This year, it is estimated that government will spend more than GH¢10.49 billion as interest payments on borrowings while an amount of GH¢6.68 billion will be put into capital expenditure.
Already, the Finance Ministry has reported that about GH¢5.9 billion has been expended on interest payments as at the end of July this year; a figure which is more than the GH¢5.84 billion it had planned for the period.
This year, interest payment is estimated to be 33 percent more than the spending on capital projects, making interests on loans the second biggest expenditure on government’s books behind the wage bill of GH¢14 billion.
Although the 2017 estimates pertain to just the first quarter, it lends credence to the trend that interest payments are increasingly becoming a drain on government’s finances.
Interest on government’s borrowings for the first quarter of next year will consume more than 17 percent of the GH¢10.99 billion planned for expenditure – the third biggest item in government’s purse after wages and grants to other government units.
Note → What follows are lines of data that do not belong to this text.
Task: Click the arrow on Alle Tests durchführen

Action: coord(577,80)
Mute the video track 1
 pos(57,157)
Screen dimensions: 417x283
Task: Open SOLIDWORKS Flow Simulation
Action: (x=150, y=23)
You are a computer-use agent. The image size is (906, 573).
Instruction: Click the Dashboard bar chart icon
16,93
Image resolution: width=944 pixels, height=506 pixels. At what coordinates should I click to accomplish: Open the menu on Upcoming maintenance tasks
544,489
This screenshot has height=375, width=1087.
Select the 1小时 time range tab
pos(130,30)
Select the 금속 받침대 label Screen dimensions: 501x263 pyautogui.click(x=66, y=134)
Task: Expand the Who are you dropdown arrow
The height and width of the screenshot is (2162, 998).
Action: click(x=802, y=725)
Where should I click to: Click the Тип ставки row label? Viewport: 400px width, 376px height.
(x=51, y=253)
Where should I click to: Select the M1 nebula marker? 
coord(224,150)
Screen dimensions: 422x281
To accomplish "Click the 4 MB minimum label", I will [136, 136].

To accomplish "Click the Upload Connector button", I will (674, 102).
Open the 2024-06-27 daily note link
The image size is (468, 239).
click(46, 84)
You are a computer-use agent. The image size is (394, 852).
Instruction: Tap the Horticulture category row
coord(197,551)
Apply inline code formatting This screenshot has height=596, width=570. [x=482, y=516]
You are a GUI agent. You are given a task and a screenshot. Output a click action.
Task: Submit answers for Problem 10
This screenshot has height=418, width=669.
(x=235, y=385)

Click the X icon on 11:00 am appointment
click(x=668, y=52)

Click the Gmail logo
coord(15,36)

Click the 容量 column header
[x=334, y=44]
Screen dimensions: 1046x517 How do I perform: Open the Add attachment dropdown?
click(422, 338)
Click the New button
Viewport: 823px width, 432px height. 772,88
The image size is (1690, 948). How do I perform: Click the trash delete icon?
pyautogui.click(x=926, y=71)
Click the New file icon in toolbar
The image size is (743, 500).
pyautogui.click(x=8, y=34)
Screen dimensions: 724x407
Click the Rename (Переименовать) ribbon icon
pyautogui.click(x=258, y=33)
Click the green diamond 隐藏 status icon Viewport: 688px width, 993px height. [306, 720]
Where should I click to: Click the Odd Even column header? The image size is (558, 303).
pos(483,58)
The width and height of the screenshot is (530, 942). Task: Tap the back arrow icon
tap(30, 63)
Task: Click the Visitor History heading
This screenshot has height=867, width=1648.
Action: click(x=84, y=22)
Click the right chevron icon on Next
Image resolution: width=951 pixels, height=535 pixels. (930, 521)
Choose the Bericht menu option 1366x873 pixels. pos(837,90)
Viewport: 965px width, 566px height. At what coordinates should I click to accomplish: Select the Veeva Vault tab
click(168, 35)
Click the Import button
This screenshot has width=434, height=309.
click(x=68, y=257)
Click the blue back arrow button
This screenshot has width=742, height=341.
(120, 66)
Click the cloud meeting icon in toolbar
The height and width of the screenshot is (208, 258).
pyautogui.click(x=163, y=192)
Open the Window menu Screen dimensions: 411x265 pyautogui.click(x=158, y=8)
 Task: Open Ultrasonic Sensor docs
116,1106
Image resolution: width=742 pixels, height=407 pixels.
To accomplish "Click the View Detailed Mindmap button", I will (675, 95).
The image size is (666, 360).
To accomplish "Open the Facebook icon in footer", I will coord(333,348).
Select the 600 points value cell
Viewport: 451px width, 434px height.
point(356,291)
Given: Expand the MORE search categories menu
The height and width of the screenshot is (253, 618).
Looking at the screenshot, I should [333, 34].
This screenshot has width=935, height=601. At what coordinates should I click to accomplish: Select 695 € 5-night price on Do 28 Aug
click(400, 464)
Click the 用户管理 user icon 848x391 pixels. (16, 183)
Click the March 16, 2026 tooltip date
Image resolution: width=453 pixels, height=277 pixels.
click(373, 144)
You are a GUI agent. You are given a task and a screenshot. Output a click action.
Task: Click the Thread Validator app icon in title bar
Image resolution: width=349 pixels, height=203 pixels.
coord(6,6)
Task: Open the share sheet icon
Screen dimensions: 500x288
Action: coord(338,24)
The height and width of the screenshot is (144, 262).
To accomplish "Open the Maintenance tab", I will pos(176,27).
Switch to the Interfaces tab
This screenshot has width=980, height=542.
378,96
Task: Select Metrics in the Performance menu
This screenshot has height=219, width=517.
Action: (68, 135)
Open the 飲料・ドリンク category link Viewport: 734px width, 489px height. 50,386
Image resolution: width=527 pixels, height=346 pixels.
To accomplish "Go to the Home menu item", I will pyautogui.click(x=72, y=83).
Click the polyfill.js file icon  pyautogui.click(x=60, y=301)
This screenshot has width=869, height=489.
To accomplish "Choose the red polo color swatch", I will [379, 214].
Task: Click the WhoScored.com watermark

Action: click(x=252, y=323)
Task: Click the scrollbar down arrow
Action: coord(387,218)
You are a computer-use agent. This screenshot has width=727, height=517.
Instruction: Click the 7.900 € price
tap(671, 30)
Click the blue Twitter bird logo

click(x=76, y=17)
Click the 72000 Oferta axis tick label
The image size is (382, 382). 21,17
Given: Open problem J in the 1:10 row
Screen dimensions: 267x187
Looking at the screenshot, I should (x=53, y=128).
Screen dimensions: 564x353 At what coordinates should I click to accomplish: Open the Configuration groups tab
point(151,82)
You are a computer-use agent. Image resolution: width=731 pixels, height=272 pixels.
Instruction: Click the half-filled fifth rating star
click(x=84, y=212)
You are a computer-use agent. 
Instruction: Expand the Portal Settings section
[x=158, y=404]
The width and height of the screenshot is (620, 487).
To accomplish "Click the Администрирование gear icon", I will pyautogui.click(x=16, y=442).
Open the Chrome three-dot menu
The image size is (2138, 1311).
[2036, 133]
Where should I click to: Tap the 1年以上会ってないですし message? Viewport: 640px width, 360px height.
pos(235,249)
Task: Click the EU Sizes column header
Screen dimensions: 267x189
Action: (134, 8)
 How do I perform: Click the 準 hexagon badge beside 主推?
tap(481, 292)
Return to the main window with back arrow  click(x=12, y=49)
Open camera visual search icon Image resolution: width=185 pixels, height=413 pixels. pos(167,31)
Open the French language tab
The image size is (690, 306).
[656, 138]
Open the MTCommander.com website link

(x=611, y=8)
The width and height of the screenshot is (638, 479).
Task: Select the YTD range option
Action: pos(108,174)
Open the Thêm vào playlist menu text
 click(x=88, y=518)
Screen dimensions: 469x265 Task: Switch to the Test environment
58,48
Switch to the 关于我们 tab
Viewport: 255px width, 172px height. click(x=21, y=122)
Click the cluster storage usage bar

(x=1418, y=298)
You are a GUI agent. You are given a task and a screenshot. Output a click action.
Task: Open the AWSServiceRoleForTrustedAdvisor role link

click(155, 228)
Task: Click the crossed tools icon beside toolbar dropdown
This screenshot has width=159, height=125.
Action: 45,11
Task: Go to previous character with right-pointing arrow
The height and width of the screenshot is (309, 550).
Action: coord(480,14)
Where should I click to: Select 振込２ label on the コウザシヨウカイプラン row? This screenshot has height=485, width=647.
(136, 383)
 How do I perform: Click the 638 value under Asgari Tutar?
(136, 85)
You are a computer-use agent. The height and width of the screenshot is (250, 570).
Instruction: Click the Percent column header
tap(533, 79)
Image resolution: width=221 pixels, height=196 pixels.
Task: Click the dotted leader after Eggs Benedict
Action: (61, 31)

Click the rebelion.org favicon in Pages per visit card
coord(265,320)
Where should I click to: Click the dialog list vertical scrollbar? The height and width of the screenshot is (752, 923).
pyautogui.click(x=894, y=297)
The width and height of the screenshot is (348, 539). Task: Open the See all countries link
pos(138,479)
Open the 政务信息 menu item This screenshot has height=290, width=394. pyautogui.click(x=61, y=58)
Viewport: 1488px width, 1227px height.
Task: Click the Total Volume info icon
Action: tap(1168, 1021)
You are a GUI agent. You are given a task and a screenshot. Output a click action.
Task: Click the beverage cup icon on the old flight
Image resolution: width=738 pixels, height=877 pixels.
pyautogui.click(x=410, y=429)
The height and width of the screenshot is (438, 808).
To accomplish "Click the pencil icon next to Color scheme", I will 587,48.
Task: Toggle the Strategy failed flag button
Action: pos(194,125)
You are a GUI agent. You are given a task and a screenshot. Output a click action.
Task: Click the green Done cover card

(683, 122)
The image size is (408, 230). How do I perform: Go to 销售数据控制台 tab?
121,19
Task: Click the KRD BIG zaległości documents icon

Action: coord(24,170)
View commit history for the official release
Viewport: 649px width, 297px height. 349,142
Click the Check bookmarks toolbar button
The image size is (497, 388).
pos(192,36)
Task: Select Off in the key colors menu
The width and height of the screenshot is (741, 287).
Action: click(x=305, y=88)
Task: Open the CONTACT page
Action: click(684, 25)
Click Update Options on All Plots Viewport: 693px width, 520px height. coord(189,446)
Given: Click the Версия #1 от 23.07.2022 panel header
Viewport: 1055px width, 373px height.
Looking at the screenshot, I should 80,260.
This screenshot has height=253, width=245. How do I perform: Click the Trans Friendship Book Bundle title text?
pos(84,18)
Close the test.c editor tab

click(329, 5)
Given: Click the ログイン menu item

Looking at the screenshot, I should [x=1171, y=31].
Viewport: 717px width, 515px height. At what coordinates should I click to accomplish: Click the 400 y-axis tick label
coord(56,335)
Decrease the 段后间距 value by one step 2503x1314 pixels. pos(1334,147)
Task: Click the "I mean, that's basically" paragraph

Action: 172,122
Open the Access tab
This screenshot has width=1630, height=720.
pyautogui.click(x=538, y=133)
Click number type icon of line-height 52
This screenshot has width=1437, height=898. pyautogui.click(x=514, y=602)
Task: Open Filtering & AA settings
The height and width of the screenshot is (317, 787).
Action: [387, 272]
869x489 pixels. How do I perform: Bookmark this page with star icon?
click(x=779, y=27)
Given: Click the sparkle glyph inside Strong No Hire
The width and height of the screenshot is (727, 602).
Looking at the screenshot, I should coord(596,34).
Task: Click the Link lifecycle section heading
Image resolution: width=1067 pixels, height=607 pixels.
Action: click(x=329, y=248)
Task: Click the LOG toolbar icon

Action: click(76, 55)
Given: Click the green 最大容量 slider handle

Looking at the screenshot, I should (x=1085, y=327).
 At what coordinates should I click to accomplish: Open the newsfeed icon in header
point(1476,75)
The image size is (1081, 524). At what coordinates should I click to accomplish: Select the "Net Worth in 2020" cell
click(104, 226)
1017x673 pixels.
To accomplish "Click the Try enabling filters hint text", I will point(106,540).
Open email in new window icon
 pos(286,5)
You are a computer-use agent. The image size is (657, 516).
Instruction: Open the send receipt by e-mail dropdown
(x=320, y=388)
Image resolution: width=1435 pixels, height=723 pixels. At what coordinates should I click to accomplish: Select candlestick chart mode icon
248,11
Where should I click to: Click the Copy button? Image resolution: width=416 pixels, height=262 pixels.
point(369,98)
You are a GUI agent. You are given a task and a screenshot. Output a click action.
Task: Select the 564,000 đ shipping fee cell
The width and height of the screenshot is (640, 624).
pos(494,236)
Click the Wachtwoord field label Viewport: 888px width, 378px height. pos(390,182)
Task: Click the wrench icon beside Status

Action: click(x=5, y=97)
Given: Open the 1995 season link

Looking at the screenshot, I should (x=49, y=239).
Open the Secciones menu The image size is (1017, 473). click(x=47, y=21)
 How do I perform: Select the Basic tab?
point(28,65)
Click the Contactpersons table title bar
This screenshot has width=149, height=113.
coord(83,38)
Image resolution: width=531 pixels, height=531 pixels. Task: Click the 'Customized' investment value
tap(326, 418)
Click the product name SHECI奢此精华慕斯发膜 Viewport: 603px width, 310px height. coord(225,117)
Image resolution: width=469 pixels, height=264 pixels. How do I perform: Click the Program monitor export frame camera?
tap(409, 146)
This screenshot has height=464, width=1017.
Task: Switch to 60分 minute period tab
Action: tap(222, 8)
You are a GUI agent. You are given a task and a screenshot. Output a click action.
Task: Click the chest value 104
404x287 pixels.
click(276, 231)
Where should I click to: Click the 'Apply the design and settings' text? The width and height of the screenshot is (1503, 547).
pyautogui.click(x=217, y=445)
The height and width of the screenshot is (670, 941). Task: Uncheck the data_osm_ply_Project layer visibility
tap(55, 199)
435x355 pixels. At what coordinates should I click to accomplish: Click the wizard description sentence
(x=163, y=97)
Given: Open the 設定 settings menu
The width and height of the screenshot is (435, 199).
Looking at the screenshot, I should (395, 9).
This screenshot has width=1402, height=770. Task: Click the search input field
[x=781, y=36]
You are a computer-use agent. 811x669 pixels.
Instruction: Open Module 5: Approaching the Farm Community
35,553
As a percentage of domestic revenue, interest payments will consume at least 22 percent of the GH¢8.54 billion to be realised from domestic taxes among other revenue sources. The domestic component of the interest payment will take up GH¢1.36 billion while the external component takes up the remaining GH¢534.82 million.
Expenditure approval
Parliament last week approved a GH¢10.9 billion request by the government to help finance what was described as a critical government expenditure in the first quarter of 2017.
The approval follows a recommendation made by the Finance Committee of Parliament.
The request made by the Finance Minister, Seth Terkper, was in line with Article 180 of the 1992 Constitution and Section 23 of the Public Financial Management Act, 2016 (Act 921).
The Finance Committee argued that government’s request was necessitated by the “tight election calendar” which made it difficult to come out with an Appropriation Act before the end of 2016.
The Finance Minister, who laid the request, explained that all the expenditure budgeted for the first quarter is for essential and statutory payments whilst all non-core expenses will be deferred to the second quarter of 2017.